Maria Buitenkamp: ‘Belangrijkste dat we Biohuis op de kaart hebben gezet’
Buitenkamp werd vorige week met alle lof uitgezwaaid als bestuurslid van Biohuis. Ze was bestuurslid van het eerste uur. „We zijn twaalf jaar geleden met niets begonnen. Er was een club mensen die vond dat er een organisatie voor bioboeren moest komen. Zij deden een oproep voor bestuursleden. Ik had de nodige ervaring met beleidszaken als ZZP’er en dat kon men goed gebruiken in het bestuur. Het was een vereniging en we zijn dus ook gewoon met een ledenvergadering begonnen”, blikt Buitenkamp terug.
Eigen bosbessenbedrijf
Zij was in 2006 een eigen bedrijf begonnen met haar partner. Samen startten ze van de grond af aan een biologisch bosbessenbedrijf van 11 hectare groot. Daarvoor zoeken ze nu een opvolger, omdat beiden binnenkort de pensioengerechtigde leeftijd bereiken. Lees meer daarover in de maart-editie van de gedrukte uitgave van Ekoland. „Het bestuurswerk is ook een hele mooie gelegenheid om samen met anderen over de grenzen van je eigen bedrijf heen te kijken.”
Vechten voor erkenning
„Toen we begonnen als Biohuis moesten we echt voor ons bestaansrecht vechten”, vervolgt Buitenkamp. „LTO had zoiets van, wat is dat voor een gedoe en waarom kan dat niet gewoon onder LTO-vlag. Vanuit andere hoeken dachten ze dat we een soort praatclub waren. Onbekend maakt onbemind. Het belangrijkste in die twaalf jaar is dan ook, los van alle deelsuccessen, dat we een organisatie hebben opgebouwd die door boeren en bestuurders serieus wordt genomen.
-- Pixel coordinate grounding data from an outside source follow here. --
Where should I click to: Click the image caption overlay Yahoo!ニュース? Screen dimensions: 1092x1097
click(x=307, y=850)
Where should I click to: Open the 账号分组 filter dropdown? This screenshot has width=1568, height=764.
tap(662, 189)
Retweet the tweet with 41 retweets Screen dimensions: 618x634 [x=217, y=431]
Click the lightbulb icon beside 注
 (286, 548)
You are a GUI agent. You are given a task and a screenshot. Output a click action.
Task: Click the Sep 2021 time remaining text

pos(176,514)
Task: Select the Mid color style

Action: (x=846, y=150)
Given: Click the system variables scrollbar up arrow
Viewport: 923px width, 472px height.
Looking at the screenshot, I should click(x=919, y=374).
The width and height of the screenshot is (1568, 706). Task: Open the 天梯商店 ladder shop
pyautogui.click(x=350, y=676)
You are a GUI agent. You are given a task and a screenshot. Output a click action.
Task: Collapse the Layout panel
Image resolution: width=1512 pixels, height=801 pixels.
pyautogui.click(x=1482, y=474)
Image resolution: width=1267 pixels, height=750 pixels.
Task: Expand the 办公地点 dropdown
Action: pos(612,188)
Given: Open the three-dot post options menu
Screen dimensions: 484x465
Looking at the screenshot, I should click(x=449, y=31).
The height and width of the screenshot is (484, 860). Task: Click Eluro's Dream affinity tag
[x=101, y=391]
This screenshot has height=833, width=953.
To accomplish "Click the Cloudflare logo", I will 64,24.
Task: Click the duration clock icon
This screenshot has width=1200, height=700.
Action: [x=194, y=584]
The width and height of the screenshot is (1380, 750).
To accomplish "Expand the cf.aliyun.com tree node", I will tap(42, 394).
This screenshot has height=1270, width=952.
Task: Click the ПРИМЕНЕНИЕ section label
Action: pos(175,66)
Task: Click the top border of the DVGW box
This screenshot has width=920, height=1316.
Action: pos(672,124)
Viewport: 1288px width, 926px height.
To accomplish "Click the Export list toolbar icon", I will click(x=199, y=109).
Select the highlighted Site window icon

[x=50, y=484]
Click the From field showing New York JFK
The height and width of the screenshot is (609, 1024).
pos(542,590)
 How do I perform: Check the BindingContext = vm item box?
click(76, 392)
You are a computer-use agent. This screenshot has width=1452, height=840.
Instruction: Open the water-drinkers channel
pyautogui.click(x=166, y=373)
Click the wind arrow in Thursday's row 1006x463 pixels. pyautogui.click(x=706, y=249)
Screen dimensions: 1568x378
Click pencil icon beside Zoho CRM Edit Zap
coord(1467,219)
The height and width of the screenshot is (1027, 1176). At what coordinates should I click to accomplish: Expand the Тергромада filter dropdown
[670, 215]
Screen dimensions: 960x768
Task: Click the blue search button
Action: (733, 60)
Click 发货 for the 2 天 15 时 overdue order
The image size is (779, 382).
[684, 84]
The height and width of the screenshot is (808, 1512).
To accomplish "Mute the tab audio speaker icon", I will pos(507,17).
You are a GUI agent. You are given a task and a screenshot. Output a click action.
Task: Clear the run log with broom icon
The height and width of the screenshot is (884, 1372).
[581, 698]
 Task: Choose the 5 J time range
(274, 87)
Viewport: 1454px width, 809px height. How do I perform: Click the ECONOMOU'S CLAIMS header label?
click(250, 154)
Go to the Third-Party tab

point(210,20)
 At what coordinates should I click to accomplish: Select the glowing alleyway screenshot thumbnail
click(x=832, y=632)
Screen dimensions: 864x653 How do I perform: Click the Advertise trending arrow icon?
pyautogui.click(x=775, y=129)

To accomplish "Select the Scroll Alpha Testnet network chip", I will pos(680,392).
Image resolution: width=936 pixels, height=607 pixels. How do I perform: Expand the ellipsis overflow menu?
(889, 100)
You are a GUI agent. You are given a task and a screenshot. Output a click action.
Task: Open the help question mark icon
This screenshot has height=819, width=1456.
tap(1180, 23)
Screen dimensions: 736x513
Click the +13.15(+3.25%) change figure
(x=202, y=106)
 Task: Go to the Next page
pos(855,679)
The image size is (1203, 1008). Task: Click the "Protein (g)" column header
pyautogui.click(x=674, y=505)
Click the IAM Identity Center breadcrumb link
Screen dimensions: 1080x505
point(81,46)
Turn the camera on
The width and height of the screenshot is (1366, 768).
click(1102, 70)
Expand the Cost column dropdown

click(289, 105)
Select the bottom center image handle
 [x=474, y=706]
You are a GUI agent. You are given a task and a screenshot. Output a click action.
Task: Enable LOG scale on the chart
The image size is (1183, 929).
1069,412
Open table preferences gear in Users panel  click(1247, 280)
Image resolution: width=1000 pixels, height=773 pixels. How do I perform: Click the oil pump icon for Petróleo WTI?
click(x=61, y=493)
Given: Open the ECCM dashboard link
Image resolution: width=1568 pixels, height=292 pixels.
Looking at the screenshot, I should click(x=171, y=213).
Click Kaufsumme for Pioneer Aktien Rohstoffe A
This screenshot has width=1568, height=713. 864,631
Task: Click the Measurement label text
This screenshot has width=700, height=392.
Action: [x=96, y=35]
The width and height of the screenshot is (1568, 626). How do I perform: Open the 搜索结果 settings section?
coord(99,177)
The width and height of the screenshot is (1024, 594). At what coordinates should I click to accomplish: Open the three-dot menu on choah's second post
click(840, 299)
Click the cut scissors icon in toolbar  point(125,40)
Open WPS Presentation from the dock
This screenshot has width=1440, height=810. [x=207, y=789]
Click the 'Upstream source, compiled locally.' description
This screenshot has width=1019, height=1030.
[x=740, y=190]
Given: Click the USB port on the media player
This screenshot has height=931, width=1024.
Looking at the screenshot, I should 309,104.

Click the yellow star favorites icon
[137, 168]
Dat blijkt ook wel doordat wij aan tafel zaten voor een Landbouwakkoord, wat er uiteindelijk niet kwam. Wij werden daar wel als organisatie op gelijk niveau behandeld als de andere overlegpartners.”
Buitenkamp opnieuw: „In die twaalf jaar hebben we het Biohuis echt op de kaart gezet en hebben we bioboeren een eigen gezicht gegeven. Het is daarnaast belangrijk dat er een organisatie is, die opkomt voor bioboeren bij het overheidsbeleid.”
Geen boter bij de vis
Buitenkamp ziet de toekomst voor biologisch zonnig in, maar het is wel een kwestie van lange adem. „Biologisch is voor veel problemen die wij op dit moment kennen, deel van de oplossing. Wij worden ook gewaard, maar dat betaalt zich niet uit. We krijgen de koning en ministers op bezoek, maar de keuzes in het beleid zijn niet heel duidelijk voor biologisch. Daarbij hebben wij overigens helemaal niets tegen onze gangbare collega’s, maar in Nederland is het heel lastig om biologisch goed van de grond te krijgen. Er lijkt koudwatervrees te zijn om biologisch te zien als deel van de oplossing. In Duitsland en Denemarken wordt dat veel meer door de overheid gestimuleerd. Bio zal blijven groeien, maar het blijft knokken en daarom blijft het Biohuis ook nodig.”
Nog wel adviseur
Buitenkamp neemt dan wel afscheid als bestuurslid, maar ze blijft nog wel actief als adviseur voor ingewikkelde zaken als mest en stikstof. „Dat wil ook niet zeggen dat het Biohuis niet actief op zoek is naar nieuwe bestuursleden”, besluit ze met een veelbetekenende glimlach.